Dari ketentuan tersebut mekanisme praperadilan, mengandung suatu norma
yang sifatnya wajib agar setelah melakukan pengajuan permohonan gugatan
praperadilan. Indonesia sebagai penganut due process model (mendapat
perlindungan atau pembelaan diri sebagai hak), dalam sistem peradilan
pidana tentunya mengharuskan jalannya proses peradilan pidana yang benar
dan sesuai dengan ketentuan peraturan perundang-undangan. Dengan kata
lain tanpa adanya suatu pengajuan permohonan atas gugatan praperadilan
oleh tersangka maka tidak dapat pula diproses keberatan tersangka atau
pihak yang berkepentingan atas perbuatan aparat penegak hukum dalam
proses pemeriksaan dari penentuan tersangka hingga menuju penuntutan.
Dengan formulasi permohonan dalam mekanisme pengajuan gugatan
praperadilan, terhadap pihak tersangka dan keluarga yang awam dengan
hukum dan tidak didampingi oleh kuasa hukum akan menimbulkan suatu
ketidakadilan terhadap posisi mereka dengan aparat penegak hukum. Dengan
adanya persyaratan permohonan tersebut kesempatan untuk mengajukan
praperadilan hampir tidak secara merata ada pada tiap masyarakat,
melainkan bagi mereka yang mengenal hukum saja.

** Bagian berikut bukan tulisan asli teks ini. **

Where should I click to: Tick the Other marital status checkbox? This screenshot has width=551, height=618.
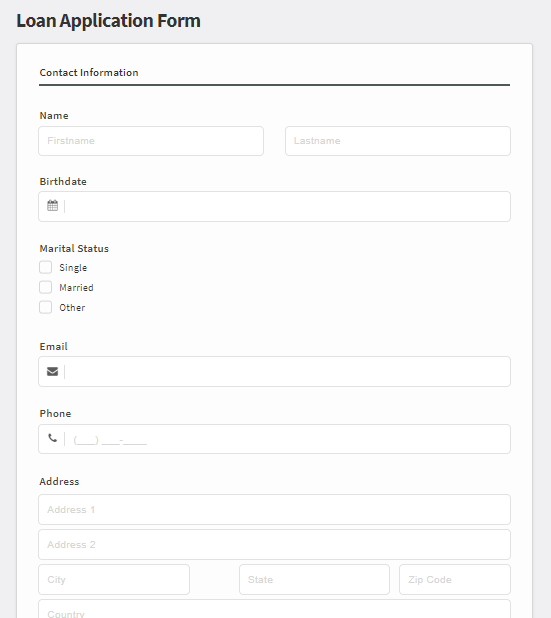45,307
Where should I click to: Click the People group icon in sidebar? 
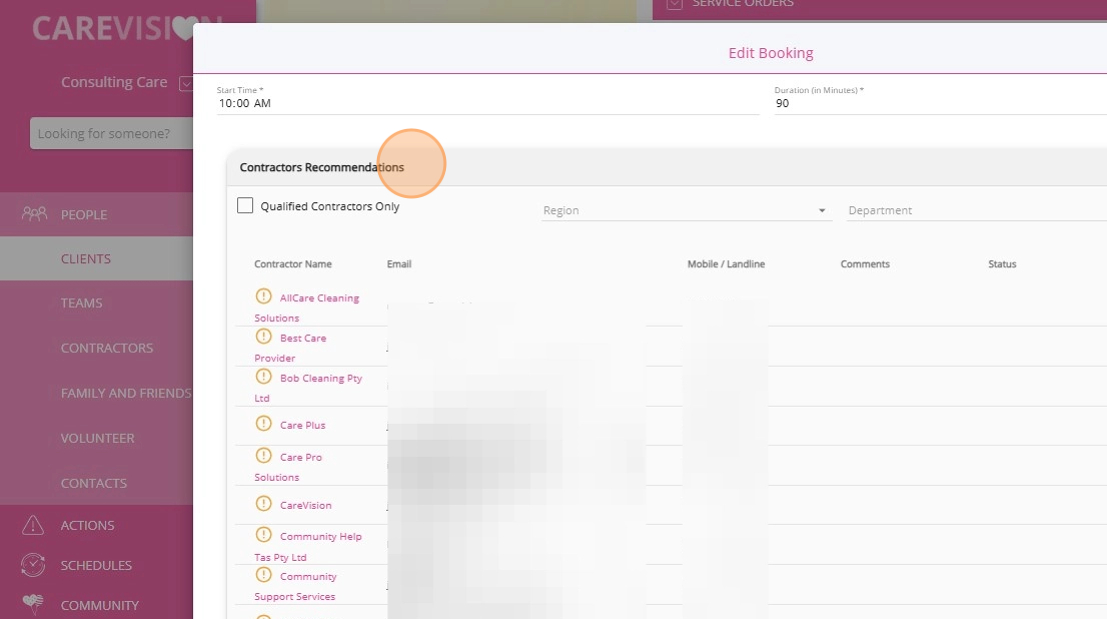click(34, 214)
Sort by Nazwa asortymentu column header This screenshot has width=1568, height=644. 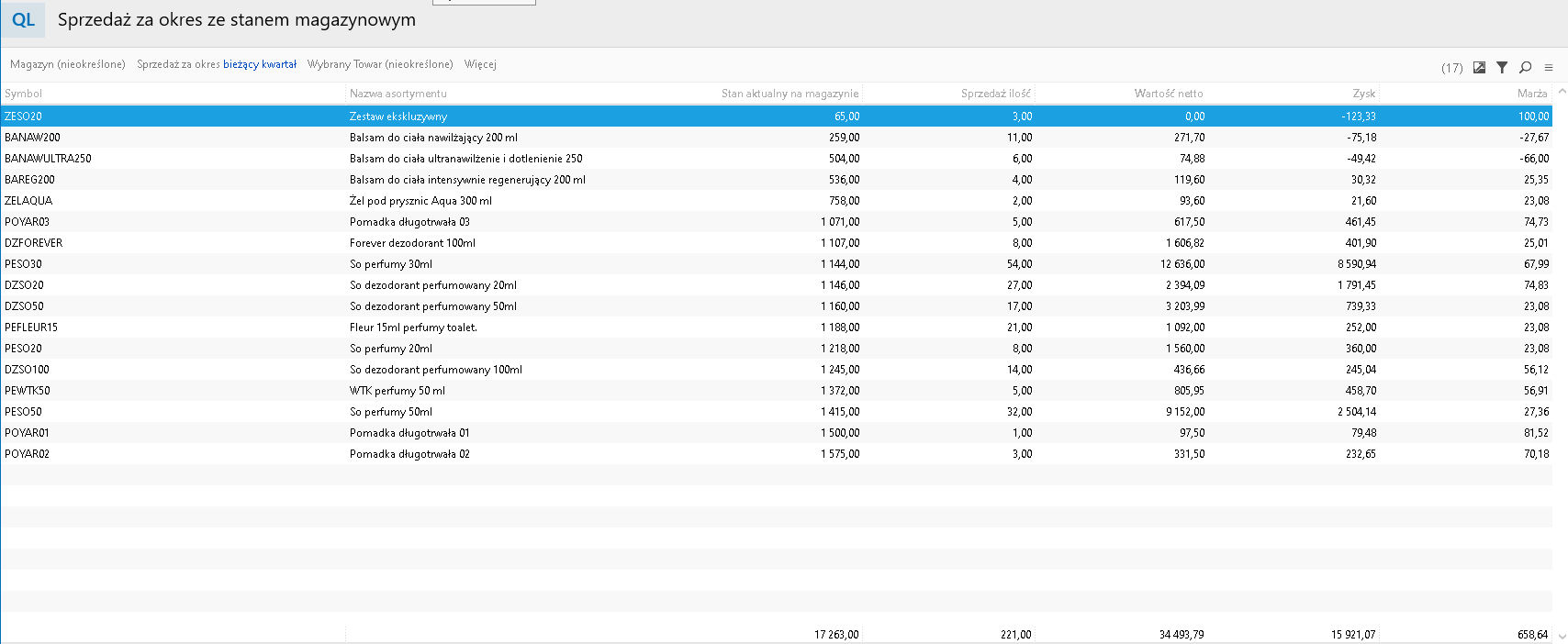(x=398, y=94)
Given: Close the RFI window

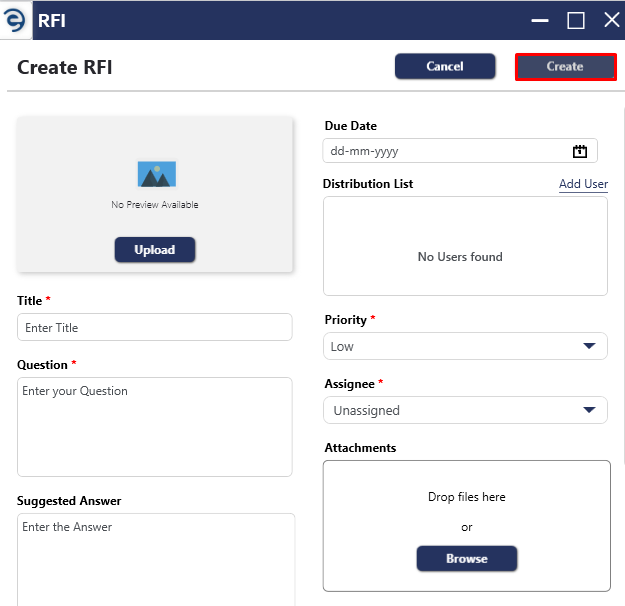Looking at the screenshot, I should click(612, 20).

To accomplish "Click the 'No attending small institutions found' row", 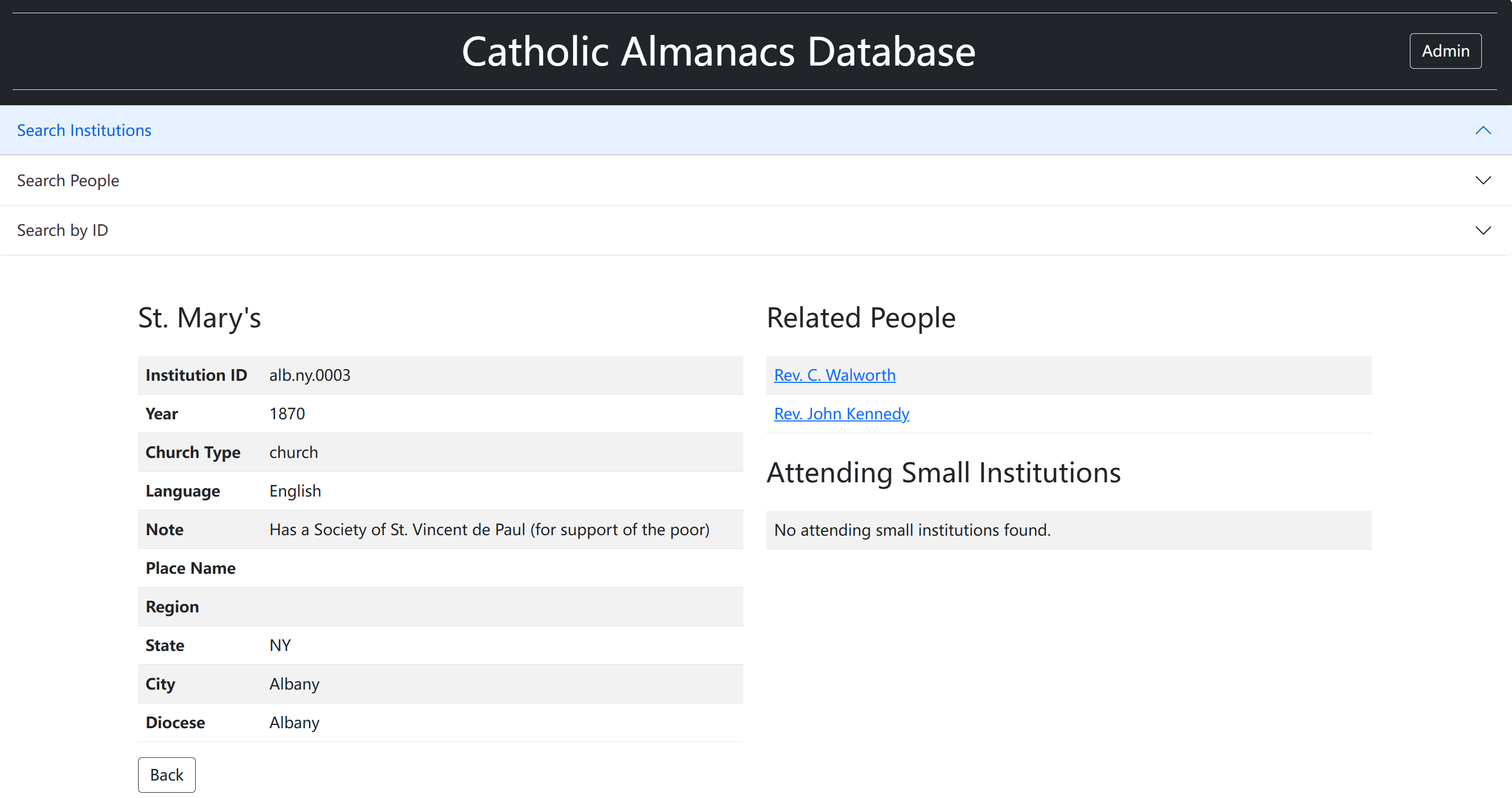I will click(1069, 530).
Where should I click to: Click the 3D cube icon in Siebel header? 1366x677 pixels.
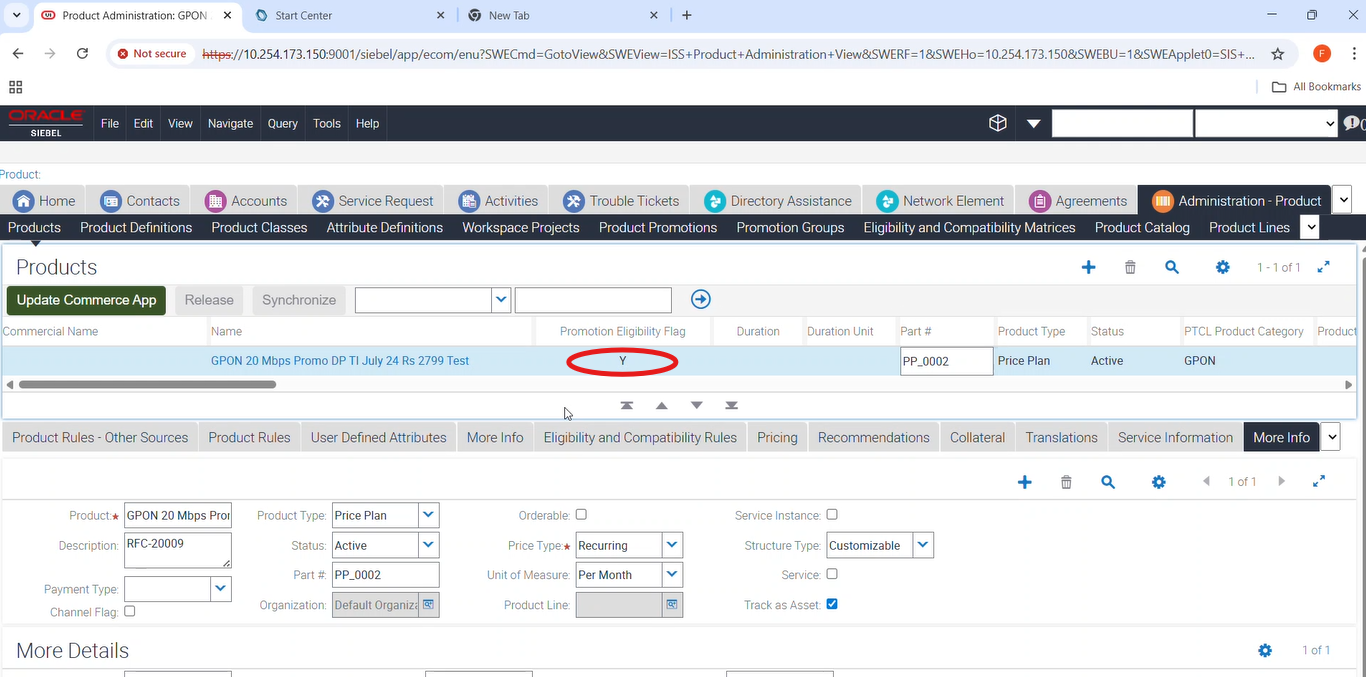pyautogui.click(x=997, y=123)
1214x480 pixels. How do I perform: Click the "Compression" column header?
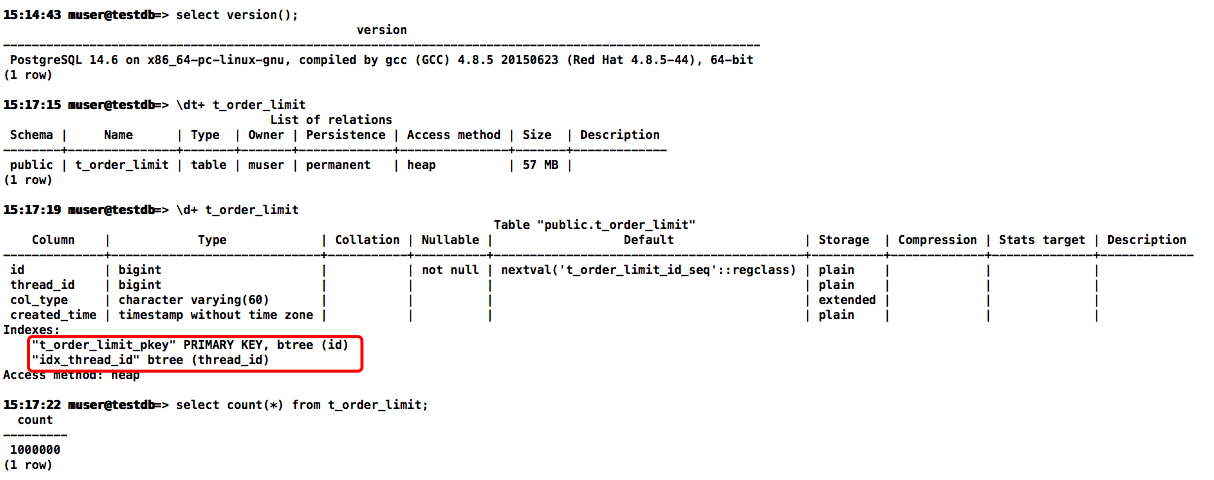click(x=937, y=240)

Jika dibandingkan
dengan pengajuan gugatan praperadilan oleh pihak penyidik dan Jaksa
Penuntut Umum tentunya tidak terdapat keadilan karena pihak tersebut
memiliki pengetahuan lebih dalam bidang hukum.
Namun dari sudut pandang lain dalam permohonan gugatan praperadilan
oleh pihak keluarga tersangka dapat dikategorikan sebagai ketidakadilan dari
pihak aparat penegak hukum. Karena yang mengetahui dan mengalami
dengan pasti terjadinya pelanggaran adalah pihak tersangka dan aparat
penegak hukum saja, pihak keluarga tidak dapat memastikan. Fokus yang
tidak kalah penting mengenai praperadilan mengenai limitasi waktu status
tersangka. Tidak diaturnya limitasi ini mengakibatkan terkatung-katungnya
status tersangka seseorang karena memang secara tegas tidak diatur dalam
sistem peradilan pidana di Indonesia.
Keberadaan praperadilan di Indonesia masih banyak dilakukan evaluasi
karena masih banyaknya kelemahan dalam praktiknya. Tentu hal tersebut
-
sangat berbeda dengan beberapa negara yang memeliki lembaga yang
berfungsi seperti praperadilan di Indonesia. Seperti di Belanda, Amerika
sebagai negara penganut sistem Anglo Saxon dalam proses perkaranya
memiliki lembaga praperadilan sendiri.
Lembaga praperadilan Indonesia seyogyanya dapat mengakomodasi
sistem lembaga praperadilan di AS dimana aparat penegak hukum setelah
melakukan penangkapan atau penahanan dalam jangka waktu tertentu harus
menghadirkan tersangka untuk pelaksanaan praperadilan yang meniadakan
aspek permohonan dan menggantikan mekanismenya menuju ke arah yang
otomatis. Perlu dibentuk suatu lembaga baru yang mengadopsi lembaga
hakim Komisaris di Belanda yang berperan sebagai pengawas atau sarana
kontrol praperadilan dengan tetap memperhatikan nilai-nilai Pancasila
khususnya kemanusiaan yang dianut oleh Indonesia.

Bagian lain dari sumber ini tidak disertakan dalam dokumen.